═════ Given data ═════

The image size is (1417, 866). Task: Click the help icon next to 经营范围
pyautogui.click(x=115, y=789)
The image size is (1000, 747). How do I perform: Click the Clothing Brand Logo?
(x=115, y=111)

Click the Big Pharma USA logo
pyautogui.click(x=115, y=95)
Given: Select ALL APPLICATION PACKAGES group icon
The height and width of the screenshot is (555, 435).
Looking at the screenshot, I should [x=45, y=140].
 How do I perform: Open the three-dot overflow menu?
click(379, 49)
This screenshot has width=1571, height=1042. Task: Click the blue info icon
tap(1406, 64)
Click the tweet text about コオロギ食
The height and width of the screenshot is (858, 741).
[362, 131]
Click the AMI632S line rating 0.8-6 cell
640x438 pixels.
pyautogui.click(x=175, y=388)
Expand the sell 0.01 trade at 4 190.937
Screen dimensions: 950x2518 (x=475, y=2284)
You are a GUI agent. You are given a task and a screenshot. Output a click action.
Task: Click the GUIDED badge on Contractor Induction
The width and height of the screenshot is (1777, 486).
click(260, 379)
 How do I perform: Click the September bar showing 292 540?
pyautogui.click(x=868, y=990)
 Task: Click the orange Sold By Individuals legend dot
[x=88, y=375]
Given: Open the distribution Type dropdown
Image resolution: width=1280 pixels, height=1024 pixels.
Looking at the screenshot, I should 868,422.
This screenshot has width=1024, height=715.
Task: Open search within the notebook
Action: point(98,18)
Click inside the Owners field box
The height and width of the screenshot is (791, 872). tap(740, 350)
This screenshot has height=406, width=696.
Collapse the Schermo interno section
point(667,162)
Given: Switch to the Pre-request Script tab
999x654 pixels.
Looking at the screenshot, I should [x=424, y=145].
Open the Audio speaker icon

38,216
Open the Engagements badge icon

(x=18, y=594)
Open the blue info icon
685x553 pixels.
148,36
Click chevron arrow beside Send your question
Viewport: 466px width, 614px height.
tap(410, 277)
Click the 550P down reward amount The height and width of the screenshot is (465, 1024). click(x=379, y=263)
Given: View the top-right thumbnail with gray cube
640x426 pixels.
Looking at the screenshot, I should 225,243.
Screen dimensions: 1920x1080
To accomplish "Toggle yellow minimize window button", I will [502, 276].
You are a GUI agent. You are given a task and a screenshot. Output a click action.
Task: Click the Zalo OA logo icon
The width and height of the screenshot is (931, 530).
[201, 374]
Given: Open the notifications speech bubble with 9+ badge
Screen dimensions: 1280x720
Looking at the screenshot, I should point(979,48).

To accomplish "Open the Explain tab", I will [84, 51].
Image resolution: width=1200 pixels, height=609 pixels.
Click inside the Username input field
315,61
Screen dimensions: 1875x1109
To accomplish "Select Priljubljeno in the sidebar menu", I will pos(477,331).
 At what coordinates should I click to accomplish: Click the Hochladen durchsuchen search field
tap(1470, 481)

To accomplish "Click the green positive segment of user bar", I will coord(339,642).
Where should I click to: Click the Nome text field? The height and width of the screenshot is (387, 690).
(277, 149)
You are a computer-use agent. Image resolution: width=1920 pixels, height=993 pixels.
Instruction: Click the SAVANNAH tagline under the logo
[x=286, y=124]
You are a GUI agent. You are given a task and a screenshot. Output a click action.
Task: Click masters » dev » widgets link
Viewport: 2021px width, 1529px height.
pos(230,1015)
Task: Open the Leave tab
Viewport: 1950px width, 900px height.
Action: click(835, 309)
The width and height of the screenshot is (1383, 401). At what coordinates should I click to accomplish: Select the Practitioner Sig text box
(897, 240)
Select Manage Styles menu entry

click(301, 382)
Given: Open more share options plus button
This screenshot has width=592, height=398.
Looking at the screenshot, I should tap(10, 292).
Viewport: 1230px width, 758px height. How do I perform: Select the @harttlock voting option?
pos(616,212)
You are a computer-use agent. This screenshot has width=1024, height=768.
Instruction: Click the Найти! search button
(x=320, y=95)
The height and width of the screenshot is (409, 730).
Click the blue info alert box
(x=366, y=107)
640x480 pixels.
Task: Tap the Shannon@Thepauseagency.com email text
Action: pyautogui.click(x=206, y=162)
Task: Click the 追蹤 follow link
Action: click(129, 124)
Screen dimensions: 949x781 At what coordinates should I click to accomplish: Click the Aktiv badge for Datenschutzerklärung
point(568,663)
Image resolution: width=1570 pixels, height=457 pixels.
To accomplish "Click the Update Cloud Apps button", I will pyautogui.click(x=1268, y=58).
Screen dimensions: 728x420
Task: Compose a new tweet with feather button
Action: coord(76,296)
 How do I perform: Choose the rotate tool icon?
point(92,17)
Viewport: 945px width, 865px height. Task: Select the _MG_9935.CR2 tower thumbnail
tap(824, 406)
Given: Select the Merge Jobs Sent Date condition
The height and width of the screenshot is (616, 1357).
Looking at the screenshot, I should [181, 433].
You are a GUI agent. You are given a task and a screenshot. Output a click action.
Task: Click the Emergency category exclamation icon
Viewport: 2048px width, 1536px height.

═════

### Your task
Pull out every row above that contains the string "will" and copy each one in full. Case counts when matching.

### The response
To accomplish "Toggle yellow minimize window button", I will [502, 276].
To accomplish "Open the Explain tab", I will [84, 51].
To accomplish "Select Priljubljeno in the sidebar menu", I will pos(477,331).
To accomplish "Click the green positive segment of user bar", I will coord(339,642).
To accomplish "Click the Update Cloud Apps button", I will pyautogui.click(x=1268, y=58).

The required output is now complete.